Gavin Wood coined the term Web3 in 2014 to describe a decentralized online ecosystem based on blockchain. Inrupt, which has continued some of Berners-Lee's pioneering work, argues that the Semantic Web is about building Web 3.0, which is distinct from the term Web3. The main point of contention is that Web3's focus on blockchain adds considerable overhead. In contrast, Inrupt's approach focuses on secure centralized storage that is controlled by data owners to enforce identity and access control, simplify application interoperability and ensure data governance. Proponents claim that these mechanisms add the missing ingredients required for the Semantic Web to evolve from a platform for better searches to a more connected web of trusted data.

Semantic Web limitations and criticisms

The first generation of Semantic Web tools required deep expertise in ontologies and knowledge representation. As a result, the primary use has been adding better metadata to websites to describe the things on a page. It requires the extra step of filling in the metadata when adding or changing a page. Content management systems are getting better at it.

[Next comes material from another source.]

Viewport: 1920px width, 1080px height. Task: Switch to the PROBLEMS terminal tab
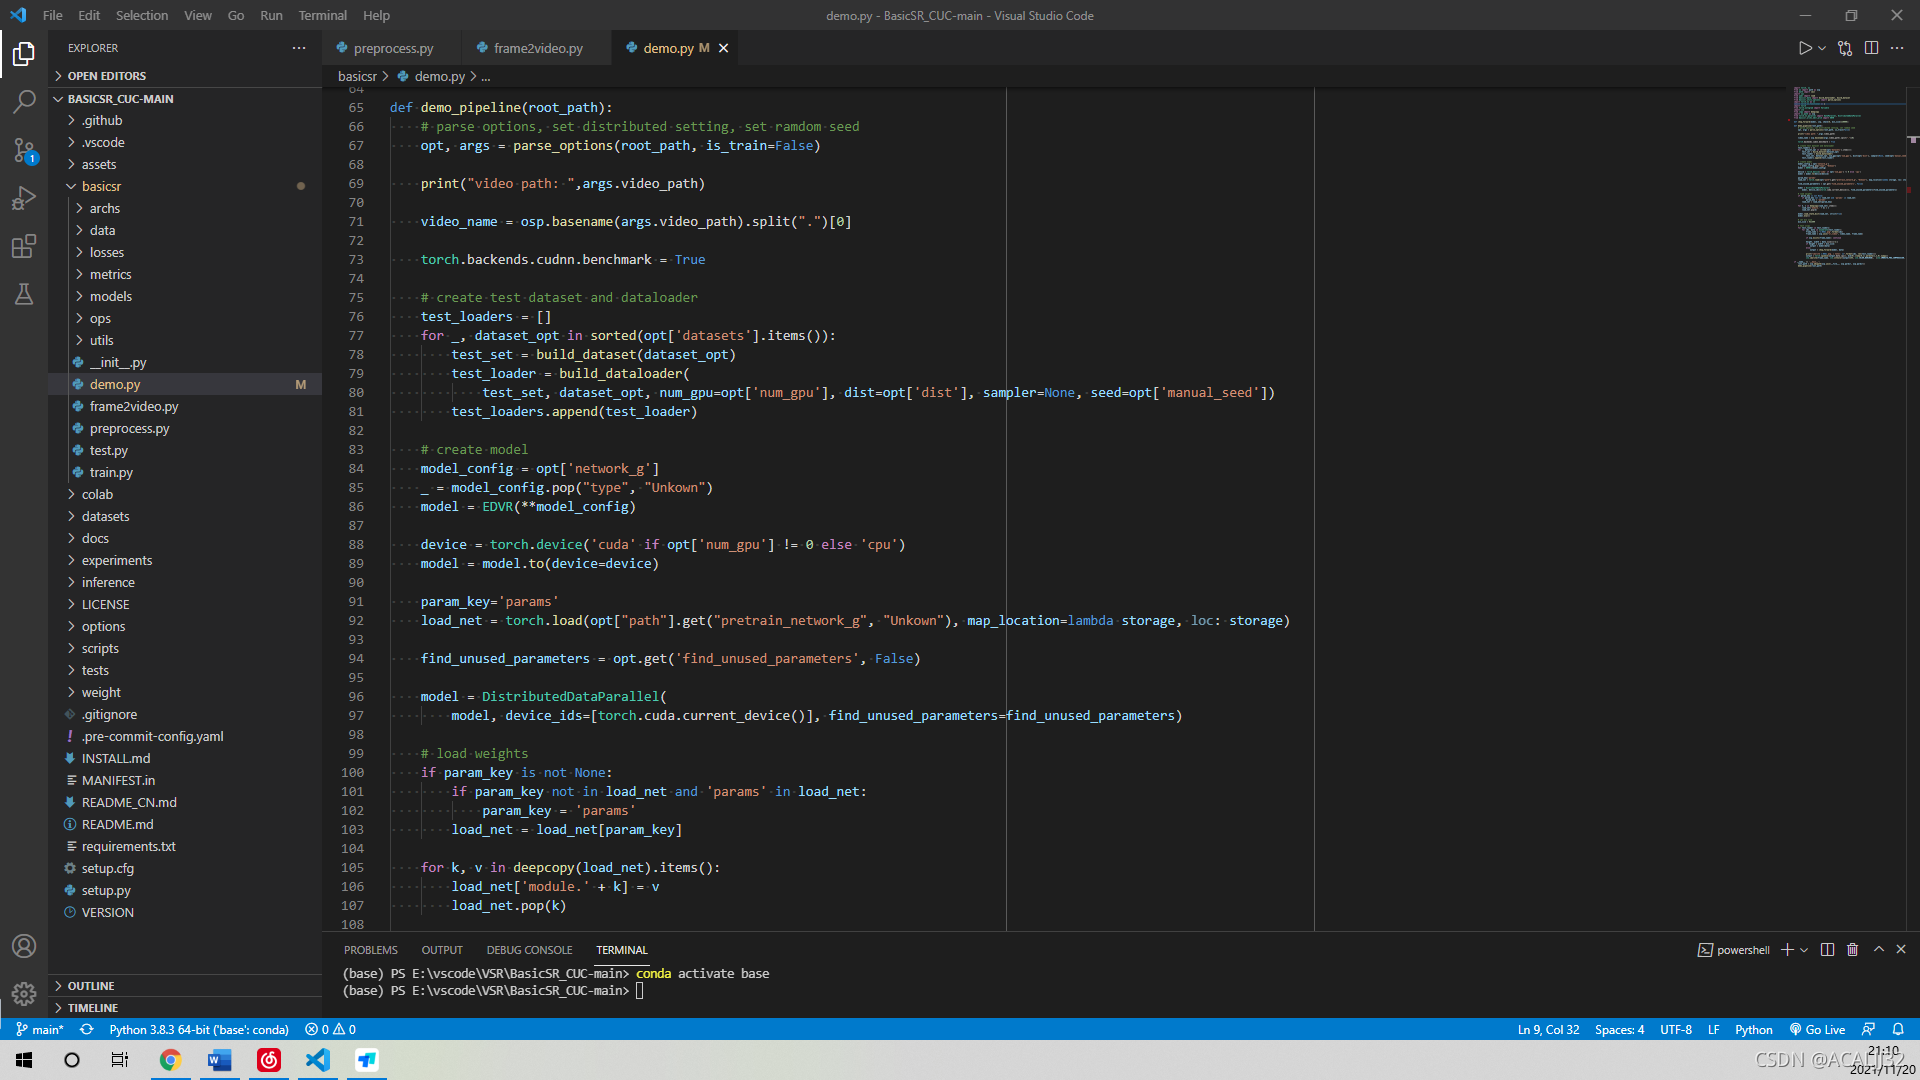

However, this only really simplifies the challenges for SEO. Building more sophisticated Semantic Web applications for combining data from multiple sites is still a difficult problem made more complex by using different schemas to describe data and creative differences in how individuals describe the world.

Semantic analysis for identifying a sentence's subject, predicate and object is great for learning English, but it is not always consistent when analyzing sentences written by different people, which can vary enormously. Things can get more convoluted when it comes to popular buzzwords that can mean different and sometimes contradictory things. For example, while scientists all seem to agree a quantum leap is the smallest change in energy an atom can make, marketers all seem to think it is pretty big.

The other major challenge is building trust in the data represented in a semantic web. It is becoming increasingly important to know not only what is written on a page but who said it and what their biases might be. A recommendation from a highly respected site like Consumer Reports will likely have a different weight than one from SpamBob432 on Amazon. Efforts to provide an audit trail for the Semantic Web could help not only connect the data but also help understand data quality and the level of trustworthiness as well.

The future of the Semantic Web

An increasing number of websites automatically add semantic data to their pages to boost search engine results. But there is still a long way to go before data about things is fully linked across webpages. Translating the meaning of data across different applications is a complex problem to solve.

Innovations in AI and natural language processing might help bridge some of these gaps, particularly in specific domains like skill taxonomies, contract intelligence or building digital twins. Increasingly, the future may involve a hybrid approach combining better governance of the schemas an organization or industry uses to describe data and AI and statistical techniques to fill in the gaps. Getting closer to the original vision of a web of connected data will require a combination of better structure, better tools and a chain of trust.